Figure 18(a) depicts the spatial distribution of W gross erosion at the inner vertical target in the intra-ELM phase caused by impinging energetic deuterons and Be ions. W erosion occurs predominantly around the inner strike-line location, but erosion takes also place in the near-SOL, in z direction towards the main chamber, and in the PFR of the vertical target, too. This underlines the wider interaction area of impinging ions in the intra-ELM phase. Indeed the gross erosion zone of W extends into the near-SOL and beyond the boundary of the present ERO modelling towards tile 1 (see figure 6) in z-direction. Moreover, a small fraction of already eroded W particles from tile 3 escapes the simulation volume in the inner divertor leg in this direction towards the main chamber plasma. A second, much smaller fraction of W atoms is entering the PFR without further electron collision where reflection of W atoms on the horizontal W target (tile 4) can occur.

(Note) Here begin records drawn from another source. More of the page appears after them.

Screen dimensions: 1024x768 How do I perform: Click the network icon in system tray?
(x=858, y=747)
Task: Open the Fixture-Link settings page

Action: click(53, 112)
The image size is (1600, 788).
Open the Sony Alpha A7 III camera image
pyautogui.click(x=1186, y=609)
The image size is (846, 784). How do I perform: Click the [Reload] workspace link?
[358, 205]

The magnitude of intra-ELM erosion is more than two orders of magnitude higher than the inter-ELM erosion under the present inner divertor conditions.

Figure 18.

Figure 18. ERO modelling of intra-ELM erosion at the inner target plate. (a) Spatial distribution of neutral W sputtered at the W-coated PFC. (b) Spatial distribution of corresponding WI emission at $\lambda=400.9$ nm. (c) Spatial distribution of W+ . (d) Intra-ELM erosion and deposition fluxes as function of radial position at the inner target plate.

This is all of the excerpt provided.